Sometimes bad writing is good writing...
Who is no great gift to English prose?
This week, Wired writer Jason Kehe wrote a profile of fantasy novelist Brandon Sanderson that Sanderson’s fans really didn’t like. Kehe was criticised for making cruel jokes. Ben Sixsmith wrote a partial defence of Kehe that “you can’t have an essay without a perspective.” Ben makes a good argument that Kehe was in fact fairly balanced. I think Kehe’s perspective is seen as meretricious because it’s so shallowly high-brow. At the risk of writing about Ben writing about Kehe writing about Sanderson, let me explain.
Kehe contends Sanderson isn’t a good writer. “At the sentence level, he is no great gift to English prose.” That assumes good writing has to operate at the sentence level. True, it’s an assumption Kehe partly revises, but it’s a high-brow-school-teacher-ish belief that is just as clichéd and as much of an assumption as the thing it criticises.

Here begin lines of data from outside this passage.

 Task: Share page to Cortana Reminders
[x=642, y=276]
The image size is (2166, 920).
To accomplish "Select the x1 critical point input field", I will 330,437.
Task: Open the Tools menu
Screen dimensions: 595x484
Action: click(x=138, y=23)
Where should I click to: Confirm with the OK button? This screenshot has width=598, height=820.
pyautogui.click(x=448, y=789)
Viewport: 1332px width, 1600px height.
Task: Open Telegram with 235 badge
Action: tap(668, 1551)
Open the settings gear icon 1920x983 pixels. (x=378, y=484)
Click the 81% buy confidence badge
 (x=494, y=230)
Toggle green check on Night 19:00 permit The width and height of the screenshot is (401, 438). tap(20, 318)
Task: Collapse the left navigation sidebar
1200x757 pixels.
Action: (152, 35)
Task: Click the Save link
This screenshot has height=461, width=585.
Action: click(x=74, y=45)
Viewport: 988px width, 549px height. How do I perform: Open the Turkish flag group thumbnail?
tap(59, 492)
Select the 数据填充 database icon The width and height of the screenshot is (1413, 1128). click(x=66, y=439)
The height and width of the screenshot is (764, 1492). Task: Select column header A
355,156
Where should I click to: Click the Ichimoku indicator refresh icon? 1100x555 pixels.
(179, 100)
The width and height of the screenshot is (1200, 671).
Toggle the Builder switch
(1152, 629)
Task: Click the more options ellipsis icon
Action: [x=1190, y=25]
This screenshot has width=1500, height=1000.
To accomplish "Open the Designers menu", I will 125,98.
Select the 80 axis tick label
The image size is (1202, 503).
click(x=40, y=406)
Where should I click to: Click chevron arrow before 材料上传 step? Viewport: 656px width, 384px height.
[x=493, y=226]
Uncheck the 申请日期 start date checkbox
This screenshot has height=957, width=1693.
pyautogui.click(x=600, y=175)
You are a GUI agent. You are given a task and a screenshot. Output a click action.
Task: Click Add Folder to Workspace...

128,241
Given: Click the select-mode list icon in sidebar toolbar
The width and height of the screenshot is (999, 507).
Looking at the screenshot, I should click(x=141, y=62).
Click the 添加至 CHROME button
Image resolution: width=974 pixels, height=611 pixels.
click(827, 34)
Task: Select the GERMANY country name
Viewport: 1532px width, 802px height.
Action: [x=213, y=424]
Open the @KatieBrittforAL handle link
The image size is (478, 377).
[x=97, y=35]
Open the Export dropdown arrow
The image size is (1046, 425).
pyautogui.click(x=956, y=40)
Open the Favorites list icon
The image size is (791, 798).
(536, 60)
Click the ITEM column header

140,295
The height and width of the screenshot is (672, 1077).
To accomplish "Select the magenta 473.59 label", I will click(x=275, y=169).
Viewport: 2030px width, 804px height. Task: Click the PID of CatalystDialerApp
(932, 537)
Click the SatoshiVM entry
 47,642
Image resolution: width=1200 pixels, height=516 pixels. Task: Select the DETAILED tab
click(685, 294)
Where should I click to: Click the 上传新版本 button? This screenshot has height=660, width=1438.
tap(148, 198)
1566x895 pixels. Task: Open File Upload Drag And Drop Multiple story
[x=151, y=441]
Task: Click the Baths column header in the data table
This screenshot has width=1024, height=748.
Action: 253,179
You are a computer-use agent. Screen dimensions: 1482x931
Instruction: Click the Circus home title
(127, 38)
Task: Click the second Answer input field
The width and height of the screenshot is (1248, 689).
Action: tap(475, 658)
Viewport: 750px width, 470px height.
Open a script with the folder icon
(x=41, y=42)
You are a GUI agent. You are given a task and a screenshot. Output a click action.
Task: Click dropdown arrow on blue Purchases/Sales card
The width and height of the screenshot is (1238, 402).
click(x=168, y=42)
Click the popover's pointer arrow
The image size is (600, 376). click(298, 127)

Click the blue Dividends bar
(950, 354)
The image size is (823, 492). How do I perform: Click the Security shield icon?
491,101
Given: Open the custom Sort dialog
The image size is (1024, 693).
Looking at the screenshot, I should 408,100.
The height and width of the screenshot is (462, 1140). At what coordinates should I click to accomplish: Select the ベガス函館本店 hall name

Kehe mocks Sanderson for writing “just for the story and the ending” and for his clunky generic sentences. But Kehe himself writes under similar constraints. Here’s the opening of one section of Kehe’s piece:
TEN SECONDS TO go until the launch. The lights are flashing, the music thumping. “This is siiick,” someone whispers behind me, as a Cosmere’s worth of nerds count down the remaining seconds. At zero, an enormous applause. Then the VP of merchandising and events walks out.
This is entirely standard writing of its sort. So much up-market non-fiction relies on this sort of dropped-in description. What is it that separates “The lights are flashing, the music thumping” from Sanderson’s generic world-building? They are describing different worlds, but the technique’s all one. Kehe is more highbrow—magazine clichés are high status; best-selling, large-volume, epic-fantasy clichés are not—but he surely doesn’t pass his own “gift to the English language” test. Isn’t that the worst cliche of them all?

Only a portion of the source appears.